Input data -
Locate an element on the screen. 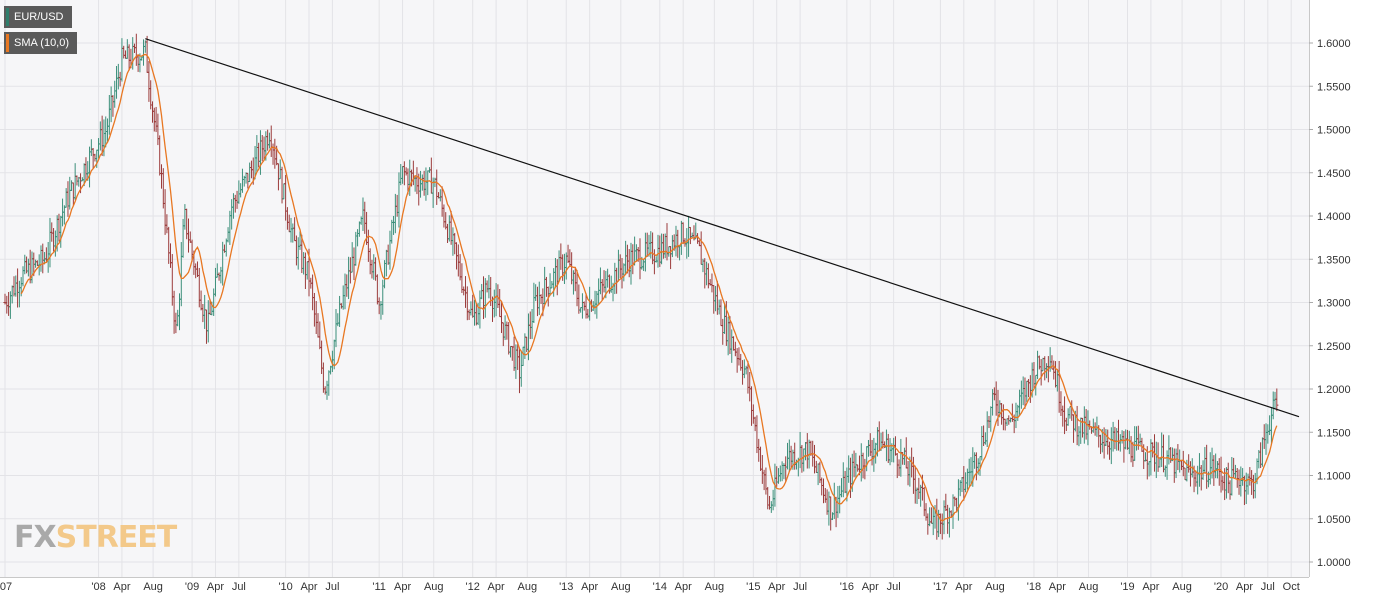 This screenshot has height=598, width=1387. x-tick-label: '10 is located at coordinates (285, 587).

--

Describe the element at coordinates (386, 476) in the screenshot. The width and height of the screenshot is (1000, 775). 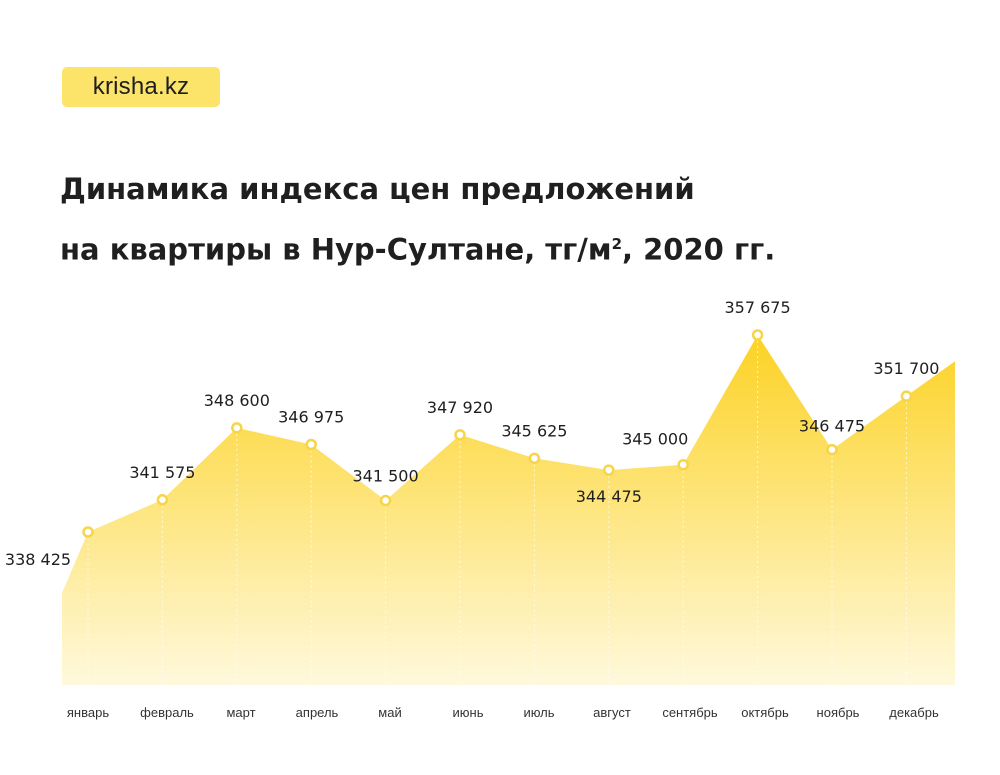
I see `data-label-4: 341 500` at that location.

* * *

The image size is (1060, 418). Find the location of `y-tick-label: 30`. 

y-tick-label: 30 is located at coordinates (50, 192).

About this exercise -
Output everything from the line containing "Describe the element" down to the line containing "at that location." in the data above, reproducing each line exactly and omitting the pictures.

Response to the task -
Describe the element at coordinates (386, 476) in the screenshot. The width and height of the screenshot is (1000, 775). 
I see `data-label-4: 341 500` at that location.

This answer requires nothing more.